What the exercise asks:
Among the entries that follow, the required portion opens with the line containing "[Facebook] (237, 2540)" and closes with the line containing "Mentions légales (288, 2499)". Give that portion again exactly, and nothing else.

Data:
══════════════════════════════
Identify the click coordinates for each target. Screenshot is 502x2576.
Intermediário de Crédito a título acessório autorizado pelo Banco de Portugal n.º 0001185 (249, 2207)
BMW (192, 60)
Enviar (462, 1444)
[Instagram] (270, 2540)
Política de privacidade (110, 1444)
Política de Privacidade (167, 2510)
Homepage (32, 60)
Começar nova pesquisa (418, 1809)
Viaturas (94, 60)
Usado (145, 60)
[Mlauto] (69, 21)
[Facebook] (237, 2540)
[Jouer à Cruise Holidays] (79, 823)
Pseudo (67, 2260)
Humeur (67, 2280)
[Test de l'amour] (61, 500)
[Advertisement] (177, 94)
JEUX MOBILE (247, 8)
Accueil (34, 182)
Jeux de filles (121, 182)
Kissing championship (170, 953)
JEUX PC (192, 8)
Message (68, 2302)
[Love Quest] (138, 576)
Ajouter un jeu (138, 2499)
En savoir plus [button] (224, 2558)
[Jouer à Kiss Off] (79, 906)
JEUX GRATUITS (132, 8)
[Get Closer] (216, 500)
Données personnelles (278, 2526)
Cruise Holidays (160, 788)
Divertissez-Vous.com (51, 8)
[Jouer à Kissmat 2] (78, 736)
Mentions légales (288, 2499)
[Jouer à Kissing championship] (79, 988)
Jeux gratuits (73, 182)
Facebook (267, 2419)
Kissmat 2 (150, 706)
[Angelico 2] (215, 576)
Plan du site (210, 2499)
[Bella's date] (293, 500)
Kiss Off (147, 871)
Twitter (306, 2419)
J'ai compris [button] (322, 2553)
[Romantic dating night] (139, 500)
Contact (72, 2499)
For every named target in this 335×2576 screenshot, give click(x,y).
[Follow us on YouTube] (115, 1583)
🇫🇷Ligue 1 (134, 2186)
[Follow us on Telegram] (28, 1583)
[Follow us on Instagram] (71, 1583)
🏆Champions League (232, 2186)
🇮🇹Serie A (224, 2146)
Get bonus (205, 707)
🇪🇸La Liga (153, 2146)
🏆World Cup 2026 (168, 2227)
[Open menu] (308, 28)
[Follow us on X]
══════════════════════════════
Task solution:
[Facebook] (237, 2540)
[Jouer à Cruise Holidays] (79, 823)
Pseudo (67, 2260)
Humeur (67, 2280)
[Test de l'amour] (61, 500)
[Advertisement] (177, 94)
JEUX MOBILE (247, 8)
Accueil (34, 182)
Jeux de filles (121, 182)
Kissing championship (170, 953)
JEUX PC (192, 8)
Message (68, 2302)
[Love Quest] (138, 576)
Ajouter un jeu (138, 2499)
En savoir plus [button] (224, 2558)
[Jouer à Kiss Off] (79, 906)
JEUX GRATUITS (132, 8)
[Get Closer] (216, 500)
Données personnelles (278, 2526)
Cruise Holidays (160, 788)
Divertissez-Vous.com (51, 8)
[Jouer à Kissmat 2] (78, 736)
Mentions légales (288, 2499)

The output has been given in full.